Joshy Mathew (Malayalam: ജോഷി മാത്യു) an Indian film director in Malayalam cinema, started his career in 1984 as an assistant to renowned director P. Padmarajan. Now he is the Chairman of MACTA (Malayalam Cinema Technicians Association. In 1992 he made feature debut with Nakshatra Koodaram (1992).

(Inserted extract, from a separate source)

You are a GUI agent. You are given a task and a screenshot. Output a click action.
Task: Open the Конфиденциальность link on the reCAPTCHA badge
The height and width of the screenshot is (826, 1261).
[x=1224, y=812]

Then followed Oru Kadankatha Pole (1993), Rajadhani (1994), Man of the Match (1996), Pathaam Nilayile Theevandy (Train in the 10th Floor)(2009), Upadesiyude Makan (2010), Black Forest (2013), In a land far away (2018) and Nombarakoodu (Nest of Sorrows) (2022).

==Filmography==

- Nakshatra Koodaram (1992)
- Oru Kadankatha Pole (1993)
- Rajadhani (1994)
- Man of the Match (1996)
- Pathaam Nilayile Theevandy (Train in the 10th Floor)(2009)
- Upadesiyude Makan (2010)
- Black Forest (2013)
- Angu Doore Oru Desathu - In a Land Far Away (2018)
- Nombarakoodu (Nest of Sorrows) (2023)

==Awards==

- International Film Award (FIPRESCI Award at the IFFK 2009-Best Malayalam Film)
- 2009: Film - Pathaam Nilayile Theevandy (Train in the 10th Floor)(2009)

- National Film Award
- 2012: Film - Black Forest (BEST FILM ON ENVIRONMENT CONSERVATION/ PRESERVATION)

- Kerala State Film Award
- 2012: Film - Black Forest (Best Children's Film)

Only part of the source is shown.